Your task is to transcribe the entries below exactly, from their first line down to the line containing "The image size is (618, 875).", and to stop there.

---*---

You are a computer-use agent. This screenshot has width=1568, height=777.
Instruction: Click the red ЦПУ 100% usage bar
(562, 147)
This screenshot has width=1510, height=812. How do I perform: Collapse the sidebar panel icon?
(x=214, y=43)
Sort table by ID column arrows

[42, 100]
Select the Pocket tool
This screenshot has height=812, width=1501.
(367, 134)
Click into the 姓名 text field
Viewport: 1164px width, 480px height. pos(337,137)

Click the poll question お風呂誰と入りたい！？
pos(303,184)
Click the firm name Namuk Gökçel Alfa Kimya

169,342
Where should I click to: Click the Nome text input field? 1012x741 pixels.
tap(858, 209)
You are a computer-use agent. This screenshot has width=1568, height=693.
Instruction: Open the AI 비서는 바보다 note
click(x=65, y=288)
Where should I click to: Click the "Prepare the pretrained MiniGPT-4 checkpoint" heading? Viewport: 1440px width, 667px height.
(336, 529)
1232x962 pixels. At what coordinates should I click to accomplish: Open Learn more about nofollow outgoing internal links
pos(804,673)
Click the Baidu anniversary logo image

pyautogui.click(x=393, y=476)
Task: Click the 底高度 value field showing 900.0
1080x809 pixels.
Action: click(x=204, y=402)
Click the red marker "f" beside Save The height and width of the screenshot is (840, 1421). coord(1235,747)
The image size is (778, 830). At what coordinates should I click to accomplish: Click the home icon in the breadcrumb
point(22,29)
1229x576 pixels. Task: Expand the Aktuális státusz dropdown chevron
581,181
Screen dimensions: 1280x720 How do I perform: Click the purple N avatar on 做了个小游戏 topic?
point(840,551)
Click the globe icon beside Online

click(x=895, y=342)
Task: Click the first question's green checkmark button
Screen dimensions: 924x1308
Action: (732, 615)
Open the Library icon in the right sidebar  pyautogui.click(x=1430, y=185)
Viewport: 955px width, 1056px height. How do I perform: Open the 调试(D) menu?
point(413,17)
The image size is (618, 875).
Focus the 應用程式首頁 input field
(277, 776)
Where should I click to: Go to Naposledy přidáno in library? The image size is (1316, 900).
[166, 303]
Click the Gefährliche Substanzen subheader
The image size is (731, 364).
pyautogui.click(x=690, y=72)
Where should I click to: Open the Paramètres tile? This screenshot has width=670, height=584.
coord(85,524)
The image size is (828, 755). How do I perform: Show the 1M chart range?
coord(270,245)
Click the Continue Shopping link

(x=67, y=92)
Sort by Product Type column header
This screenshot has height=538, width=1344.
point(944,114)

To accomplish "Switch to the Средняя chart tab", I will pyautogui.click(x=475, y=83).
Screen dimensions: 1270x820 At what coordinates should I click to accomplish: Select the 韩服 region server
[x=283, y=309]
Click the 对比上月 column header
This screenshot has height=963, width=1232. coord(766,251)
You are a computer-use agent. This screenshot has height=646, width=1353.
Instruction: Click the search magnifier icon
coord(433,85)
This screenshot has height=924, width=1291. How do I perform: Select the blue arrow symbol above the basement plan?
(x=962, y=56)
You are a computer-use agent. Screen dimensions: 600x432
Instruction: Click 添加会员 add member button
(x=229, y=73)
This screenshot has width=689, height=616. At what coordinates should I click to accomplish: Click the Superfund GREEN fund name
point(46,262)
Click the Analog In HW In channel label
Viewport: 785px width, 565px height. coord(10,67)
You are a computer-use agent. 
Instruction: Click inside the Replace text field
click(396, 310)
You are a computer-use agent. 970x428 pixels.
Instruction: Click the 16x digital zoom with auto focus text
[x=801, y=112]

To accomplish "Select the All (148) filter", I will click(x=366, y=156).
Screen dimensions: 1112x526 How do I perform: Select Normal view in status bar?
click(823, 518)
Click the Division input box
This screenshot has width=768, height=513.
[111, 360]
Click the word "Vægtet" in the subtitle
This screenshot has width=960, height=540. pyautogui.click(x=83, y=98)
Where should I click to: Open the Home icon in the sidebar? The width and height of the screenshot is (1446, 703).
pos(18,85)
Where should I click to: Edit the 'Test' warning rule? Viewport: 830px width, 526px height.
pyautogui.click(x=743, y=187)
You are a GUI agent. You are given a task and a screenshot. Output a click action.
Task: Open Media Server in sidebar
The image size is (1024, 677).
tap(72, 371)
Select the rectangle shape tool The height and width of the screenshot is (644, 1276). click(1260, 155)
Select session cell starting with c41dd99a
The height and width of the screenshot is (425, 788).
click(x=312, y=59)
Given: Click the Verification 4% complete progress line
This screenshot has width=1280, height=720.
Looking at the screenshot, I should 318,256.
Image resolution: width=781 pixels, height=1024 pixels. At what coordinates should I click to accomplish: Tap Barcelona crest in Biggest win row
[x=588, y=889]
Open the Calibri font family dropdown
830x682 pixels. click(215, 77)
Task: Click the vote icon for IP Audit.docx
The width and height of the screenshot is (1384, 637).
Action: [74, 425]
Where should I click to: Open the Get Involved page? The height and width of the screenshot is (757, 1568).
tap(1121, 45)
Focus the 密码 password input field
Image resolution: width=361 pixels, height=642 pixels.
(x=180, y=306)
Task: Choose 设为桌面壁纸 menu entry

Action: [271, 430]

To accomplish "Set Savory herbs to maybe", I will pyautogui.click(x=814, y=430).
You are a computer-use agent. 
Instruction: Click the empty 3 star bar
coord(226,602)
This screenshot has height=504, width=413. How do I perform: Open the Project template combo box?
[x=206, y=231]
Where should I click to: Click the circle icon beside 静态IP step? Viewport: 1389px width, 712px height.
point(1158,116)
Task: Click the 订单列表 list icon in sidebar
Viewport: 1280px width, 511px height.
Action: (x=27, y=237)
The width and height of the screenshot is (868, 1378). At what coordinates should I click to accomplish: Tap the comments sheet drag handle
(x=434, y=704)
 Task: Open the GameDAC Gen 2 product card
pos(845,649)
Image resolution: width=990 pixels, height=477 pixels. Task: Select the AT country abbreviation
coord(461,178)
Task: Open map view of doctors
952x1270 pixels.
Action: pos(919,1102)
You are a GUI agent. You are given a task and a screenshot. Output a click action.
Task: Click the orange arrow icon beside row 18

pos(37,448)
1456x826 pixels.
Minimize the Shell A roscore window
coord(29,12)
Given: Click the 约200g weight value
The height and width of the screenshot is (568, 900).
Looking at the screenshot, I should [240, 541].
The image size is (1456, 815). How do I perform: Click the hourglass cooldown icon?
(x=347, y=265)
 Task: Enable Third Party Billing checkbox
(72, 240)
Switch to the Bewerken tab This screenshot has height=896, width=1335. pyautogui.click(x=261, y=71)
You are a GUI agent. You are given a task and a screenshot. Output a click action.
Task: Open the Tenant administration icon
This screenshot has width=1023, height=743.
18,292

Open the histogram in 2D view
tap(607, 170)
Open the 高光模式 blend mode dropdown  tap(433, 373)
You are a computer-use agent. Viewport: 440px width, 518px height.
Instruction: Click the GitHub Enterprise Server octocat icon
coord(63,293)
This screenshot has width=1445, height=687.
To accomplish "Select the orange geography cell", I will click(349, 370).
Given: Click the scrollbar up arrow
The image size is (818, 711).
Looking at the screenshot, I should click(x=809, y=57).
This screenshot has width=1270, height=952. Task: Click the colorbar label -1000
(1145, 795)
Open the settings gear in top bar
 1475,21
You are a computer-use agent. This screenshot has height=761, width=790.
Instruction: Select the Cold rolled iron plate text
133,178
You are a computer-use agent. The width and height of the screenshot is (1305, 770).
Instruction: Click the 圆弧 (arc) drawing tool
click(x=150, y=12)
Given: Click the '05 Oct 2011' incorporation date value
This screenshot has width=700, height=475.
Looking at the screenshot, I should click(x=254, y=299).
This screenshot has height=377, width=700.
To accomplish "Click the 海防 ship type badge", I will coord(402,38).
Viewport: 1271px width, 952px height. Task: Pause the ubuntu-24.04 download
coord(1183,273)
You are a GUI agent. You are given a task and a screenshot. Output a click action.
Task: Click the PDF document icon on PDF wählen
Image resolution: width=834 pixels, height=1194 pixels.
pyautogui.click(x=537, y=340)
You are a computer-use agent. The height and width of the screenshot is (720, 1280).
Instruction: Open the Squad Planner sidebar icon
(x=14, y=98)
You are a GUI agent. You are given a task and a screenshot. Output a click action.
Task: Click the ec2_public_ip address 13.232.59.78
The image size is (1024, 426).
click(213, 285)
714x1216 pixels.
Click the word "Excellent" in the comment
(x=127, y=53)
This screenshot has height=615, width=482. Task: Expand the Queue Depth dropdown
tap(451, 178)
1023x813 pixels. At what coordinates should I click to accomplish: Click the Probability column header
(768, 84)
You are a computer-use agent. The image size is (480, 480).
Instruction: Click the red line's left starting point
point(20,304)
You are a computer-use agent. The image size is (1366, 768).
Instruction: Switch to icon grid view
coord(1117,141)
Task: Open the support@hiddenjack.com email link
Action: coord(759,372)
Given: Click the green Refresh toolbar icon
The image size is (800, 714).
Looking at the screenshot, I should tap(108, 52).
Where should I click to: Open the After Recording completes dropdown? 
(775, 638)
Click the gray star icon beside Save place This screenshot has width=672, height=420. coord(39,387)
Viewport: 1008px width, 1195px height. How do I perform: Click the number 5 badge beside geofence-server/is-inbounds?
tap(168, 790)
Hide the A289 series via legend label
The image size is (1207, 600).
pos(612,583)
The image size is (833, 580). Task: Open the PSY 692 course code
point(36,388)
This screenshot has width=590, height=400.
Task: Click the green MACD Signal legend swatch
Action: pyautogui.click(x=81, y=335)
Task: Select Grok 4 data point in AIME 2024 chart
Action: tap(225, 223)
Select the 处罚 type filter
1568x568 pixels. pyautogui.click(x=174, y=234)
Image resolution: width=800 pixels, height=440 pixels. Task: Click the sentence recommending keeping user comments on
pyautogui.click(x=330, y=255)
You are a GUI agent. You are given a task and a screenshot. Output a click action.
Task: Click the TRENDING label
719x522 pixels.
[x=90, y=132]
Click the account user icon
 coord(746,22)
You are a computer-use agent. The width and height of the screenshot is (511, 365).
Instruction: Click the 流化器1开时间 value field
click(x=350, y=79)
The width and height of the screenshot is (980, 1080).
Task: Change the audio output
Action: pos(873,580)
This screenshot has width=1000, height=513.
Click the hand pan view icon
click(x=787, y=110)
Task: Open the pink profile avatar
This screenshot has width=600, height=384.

---*---

* _The answer_:
You are a computer-use agent. This screenshot has width=1568, height=777.
Instruction: Click the red ЦПУ 100% usage bar
(562, 147)
This screenshot has width=1510, height=812. How do I perform: Collapse the sidebar panel icon?
(x=214, y=43)
Sort table by ID column arrows

[42, 100]
Select the Pocket tool
This screenshot has height=812, width=1501.
(367, 134)
Click into the 姓名 text field
Viewport: 1164px width, 480px height. pos(337,137)

Click the poll question お風呂誰と入りたい！？
pos(303,184)
Click the firm name Namuk Gökçel Alfa Kimya

169,342
Where should I click to: Click the Nome text input field? 1012x741 pixels.
tap(858, 209)
You are a computer-use agent. This screenshot has width=1568, height=693.
Instruction: Open the AI 비서는 바보다 note
click(x=65, y=288)
Where should I click to: Click the "Prepare the pretrained MiniGPT-4 checkpoint" heading? Viewport: 1440px width, 667px height.
(336, 529)
1232x962 pixels. At what coordinates should I click to accomplish: Open Learn more about nofollow outgoing internal links
pos(804,673)
Click the Baidu anniversary logo image

pyautogui.click(x=393, y=476)
Task: Click the 底高度 value field showing 900.0
1080x809 pixels.
Action: click(x=204, y=402)
Click the red marker "f" beside Save The height and width of the screenshot is (840, 1421). coord(1235,747)
The image size is (778, 830). At what coordinates should I click to accomplish: Click the home icon in the breadcrumb
point(22,29)
1229x576 pixels. Task: Expand the Aktuális státusz dropdown chevron
581,181
Screen dimensions: 1280x720 How do I perform: Click the purple N avatar on 做了个小游戏 topic?
point(840,551)
Click the globe icon beside Online

click(x=895, y=342)
Task: Click the first question's green checkmark button
Screen dimensions: 924x1308
Action: (732, 615)
Open the Library icon in the right sidebar  pyautogui.click(x=1430, y=185)
Viewport: 955px width, 1056px height. How do I perform: Open the 调试(D) menu?
point(413,17)
The image size is (618, 875).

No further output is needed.